I was going to write a post about how I was kissing my husband and he asked me to move so he could see the tv. He's such a romantic. I know. I'm the luckiest woman alive.
But then I got up to blow my nose. I have pretty severe allergies. Sometimes my nose takes a pretty good beating. All beatings are good in case you were wondering. Some are just better than others. My point is I blew my nose and my nose started bleeding. Badly. Like for longer than five minutes badly. I had to put ice on my nose to get it to stop. Of course the kids were stuck like glue to me because wow, mom's nose is bleeding. Suddenly I'm a science experiment. They wanted to put me under a microscope.

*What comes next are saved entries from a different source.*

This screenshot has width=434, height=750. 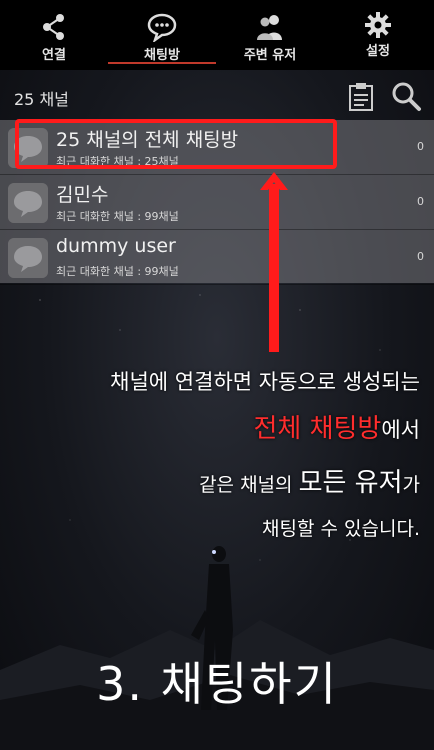 I want to click on chat-bubble-icon, so click(x=162, y=28).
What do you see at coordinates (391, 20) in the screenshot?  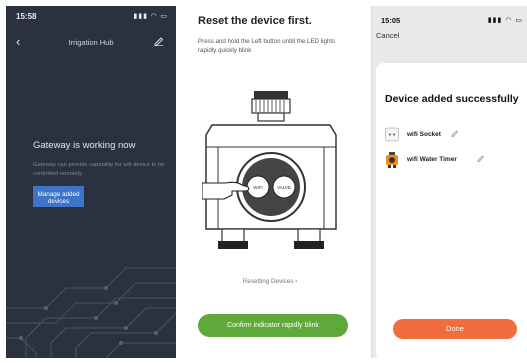 I see `status-time: 15:05` at bounding box center [391, 20].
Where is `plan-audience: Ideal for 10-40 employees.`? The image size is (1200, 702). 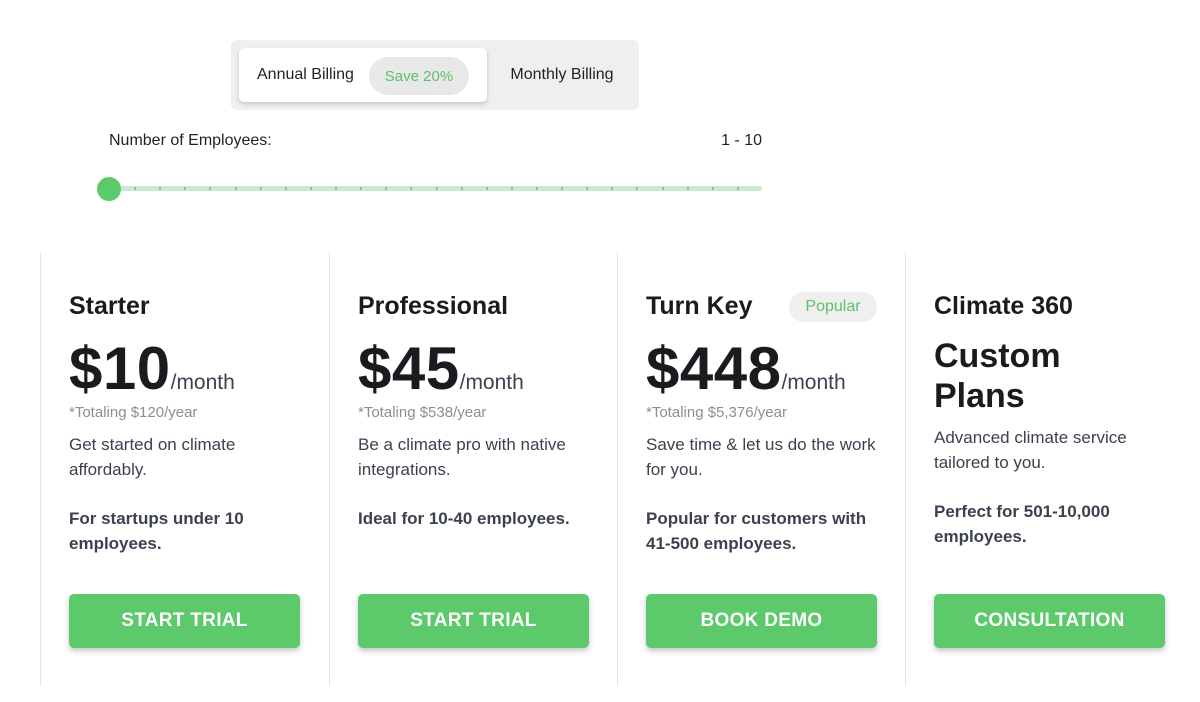 plan-audience: Ideal for 10-40 employees. is located at coordinates (464, 518).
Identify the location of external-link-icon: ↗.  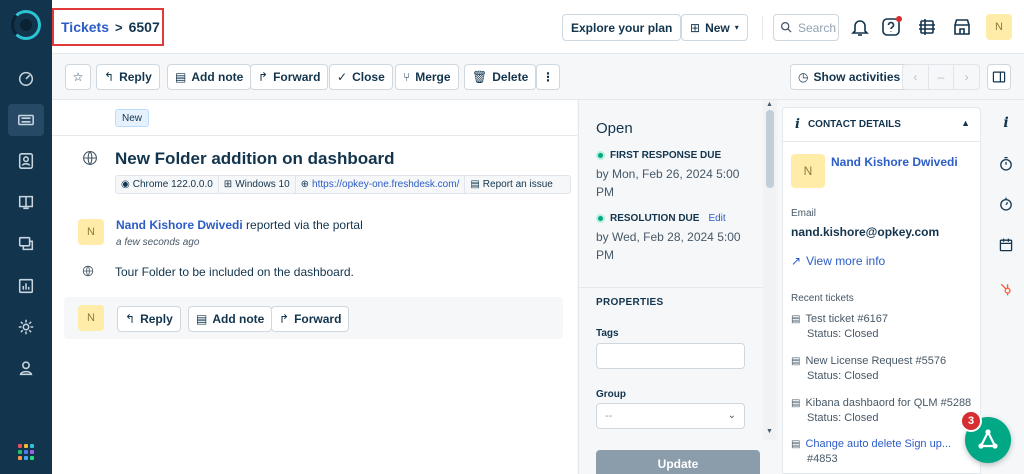
(796, 261).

Why is it that when something happens to you that the kids have never seen before, instead of just leaving you alone, they invite their friends over to watch? On the 4th of July I made the mistake of taking my birth control pill in the morning on an empty stomach. Not a good idea. We had stopped to get some ice when suddenly I began to hurl right there in the parking lot. I'm sure the people driving past thought I had started the party early. While I'm hanging half out of the truck clutching the seatbelt like a lifeline and puking my guts up in public. My son climbs over the seat to watch me and asks me what I'm doing and why I'm doing it. Then once I've gained control over my stomach he announces the keen observation of "wow mom, that was a lot of puke!" I can always count on him for help.

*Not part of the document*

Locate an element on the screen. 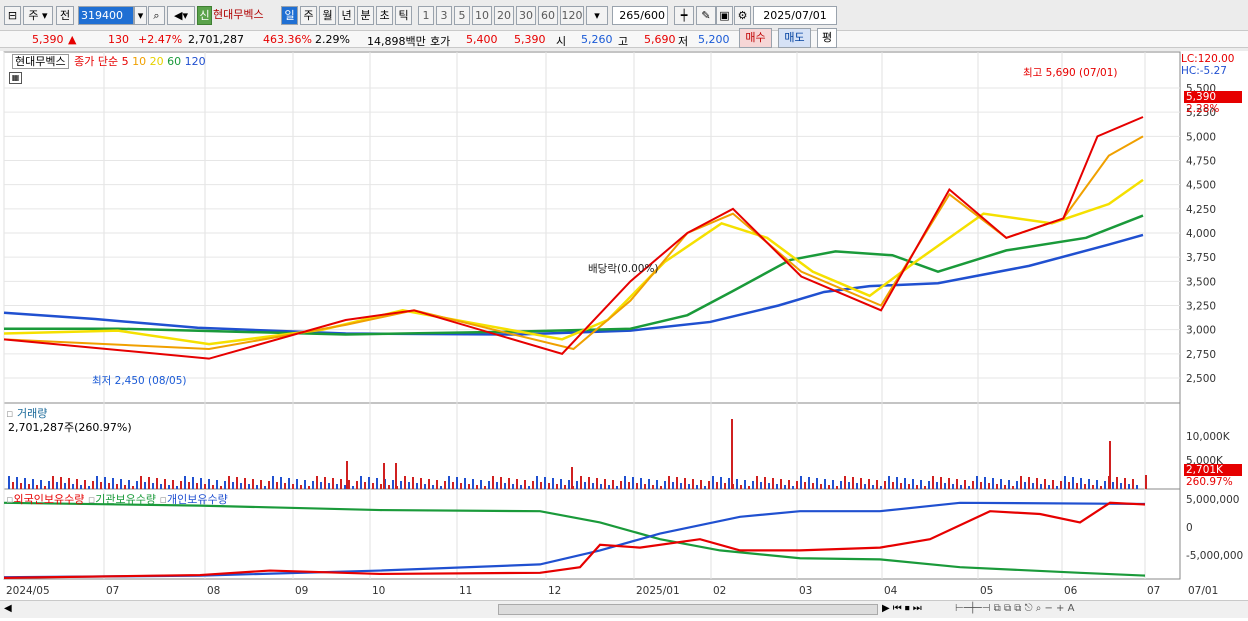 This screenshot has height=621, width=1248. scroll-bar: ◀ ▶⏮⏹⏭ ⊢─┼─⊣ ⧉ ⧉ ⧉ ⎋ ⌕ − + A is located at coordinates (624, 609).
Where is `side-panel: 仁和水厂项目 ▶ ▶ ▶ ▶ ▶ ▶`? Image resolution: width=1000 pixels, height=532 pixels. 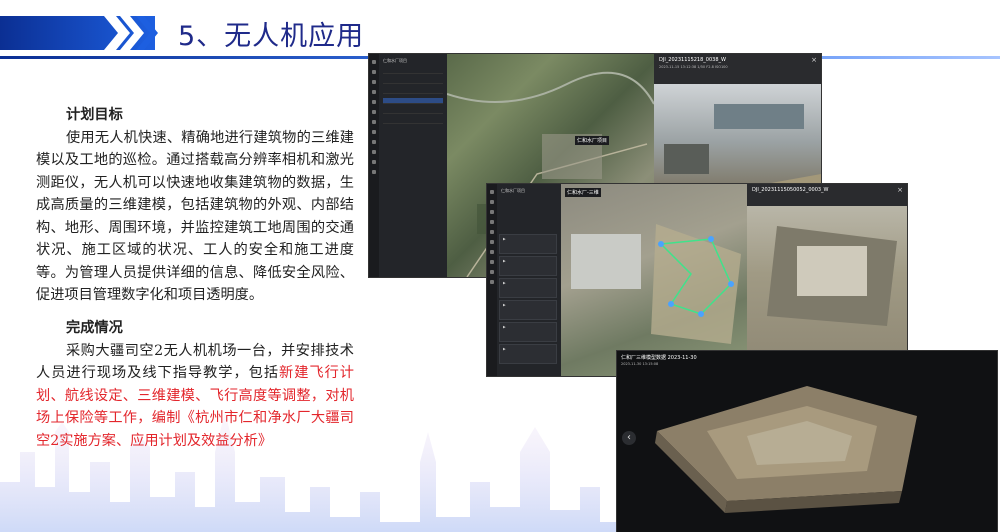 side-panel: 仁和水厂项目 ▶ ▶ ▶ ▶ ▶ ▶ is located at coordinates (524, 280).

Even when I am sick and would like nothing more than to stay in bed, the kids continue to come to me for their needs instead of their father. I am the master of the run-on sentence. Fear my wrath! I don't need rest. I'm mom. Knower of all things. Doer of all things. Is "doer" a word? But you get my point. Even on my death bed, they will still be asking for sandwiches and lemonade. A mother's work never EVER ends. You think that when your sweet little baby grows up and moves out that you'll be done. HA! Ha, I say. It is never over. While that thought might not be a shock to you, there was one moment when my son was a baby that I thought "I can't wait until he's 18." Then I realized, even then it will not be "over". It's not like the minute he becomes an adult I'll never worry about him again. You think that you can cut or untie your apron strings, but the truth is they are unbreakable.
Wow, this went from something funny to really depressing. I'm not even drinking! Maybe I should be. That's not a bad idea.